PG&E 2011 PV Program PPA Schedule

All of the CPUC approvals of the PG&E Advice Letter, protests, etc. for their first implementation of a specific solar PV program RFO  are now expected to be completed very soon; therefore PG&E is publishing the timelines for this RFO bidding process.

This is of course the 250MW IPP allocation of their program, analogous to the earlier implemented SCE SPVP program and an upcoming SDGE program.  It is implemented over 5 years with each year’s solicitation amount then 50MW.

They state again the basic criterion for participation as:

“To participate in the 2011 PV Program PPA RFO, Offers must meet the following eligibility criteria: 

    • The generating facility must be a new photovoltaic electric generating facility and located within PG&E’s service territory
    • The nameplate capacity of the generating facility must be no less than 1 MW and no greater than 20 MW.  Aggregation of facilities to meet the minimum 1 MW size requirement is allowed only if each individual facility is no less than 500 kW and the project comprised of the aggregated facilities interconnects within a single CAISO PNode. 
    • The contract price must be no greater than $246/MWh (prior to adjustment for time of delivery).
    • The Participant and/or a member of Participant’s project development team must have either completed or begun construction of a solar project that is at least 500 kW.
    • Participant must have site control and attest to site control as part of their Offer package.
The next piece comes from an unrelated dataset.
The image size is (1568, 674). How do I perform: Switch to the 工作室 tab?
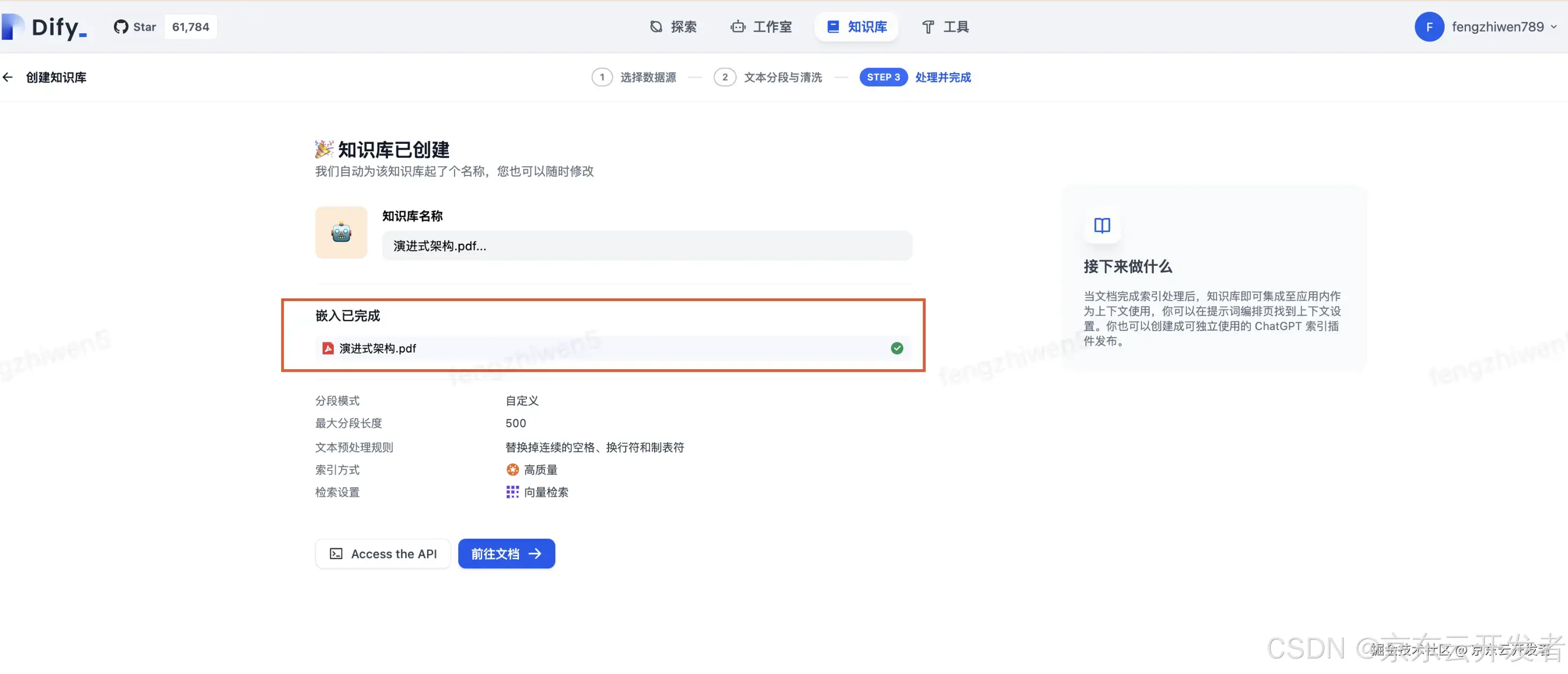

Projects with executed PPAs must be online within 18 months following CPUC approval. “

The RFO is expected to be issued February 2, 2011 for this program and a bidders conference will be held on February 2.  Proof of  a “deemed complete” interconnection applicaton is due on March 22 by all bidders. Other key dates are a notification of selected offers by April 15 and expected executed PPAs are to be issued by June 17th.

Some Comments

First of all yeh that this program is now scheduled after much delay. 

Now the tough parts: 

  1. This 50MW allocation is very low given that bids can be submitted in 20MW increments.  Do the math and figure out how many winning bids could happen.
  2. Secondly, although PG&E can build their 250MW with a calculated LCOE of up to $246/MWh with TOD adjustment, these IPP bidders get to participate in a “reverse auction” process.  Since the leaders know what is being bid for such programs, this will be at a very low price for some of the new bidders.
  3. We of course see the project viability calculator idea occurring in the criterion for prior solar PV development expertise.  So this can eliminate new developers as is desired by the Utilites.

So great that this program is now scheduled and it will produce the desired 50MW solar PV into PG&E’s system for a very low price close to the MPR table.  The program will deliver what some wanted.